Output all of the data exactly, keeping any images out of the copy.
════════════════════
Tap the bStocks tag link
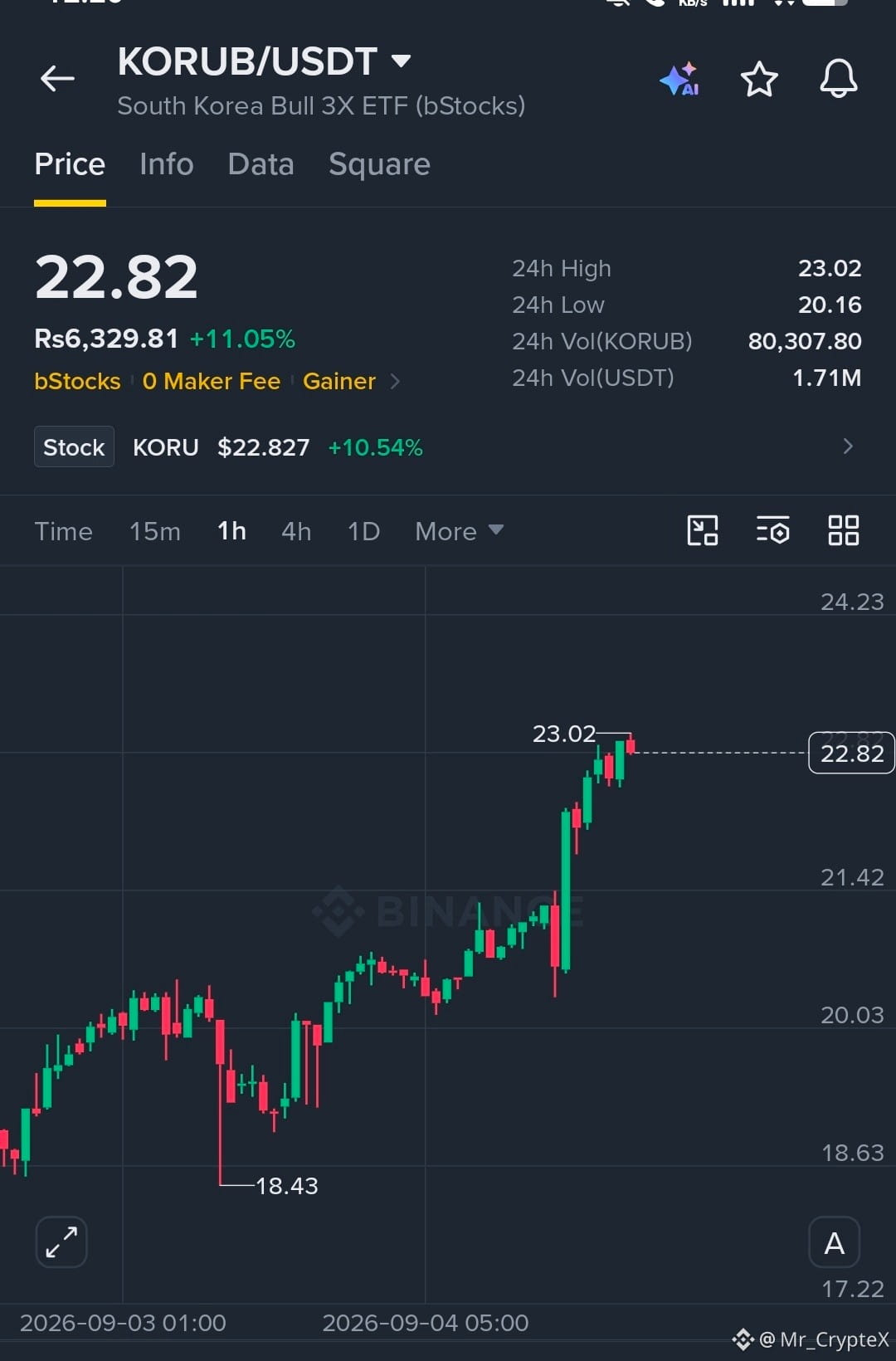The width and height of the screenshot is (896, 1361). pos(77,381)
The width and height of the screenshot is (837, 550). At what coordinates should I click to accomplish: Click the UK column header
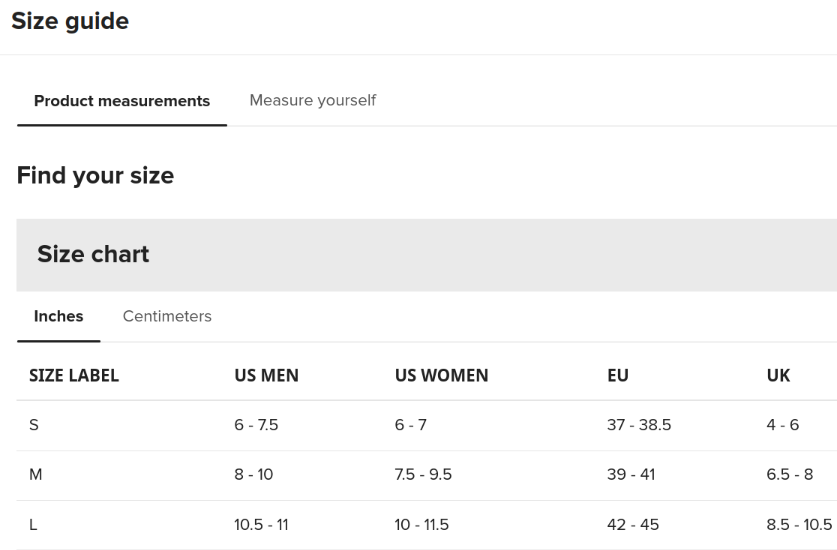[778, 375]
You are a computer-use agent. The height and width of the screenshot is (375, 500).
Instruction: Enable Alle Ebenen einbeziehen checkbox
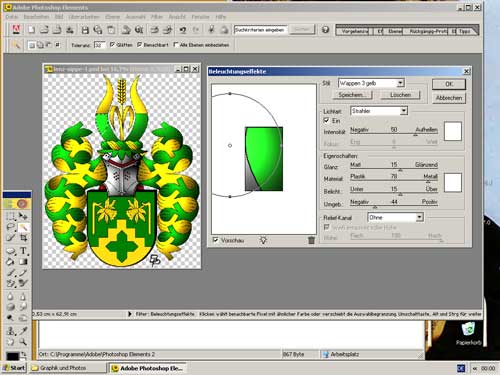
════════════════════
◆ RESPONSE
Tap the bStocks tag link
The width and height of the screenshot is (896, 1361). pos(77,381)
The width and height of the screenshot is (837, 550). At what coordinates should I click to accomplish: Click the UK column header
[778, 375]
You are a computer-use agent. The height and width of the screenshot is (375, 500).
Instruction: Enable Alle Ebenen einbeziehen checkbox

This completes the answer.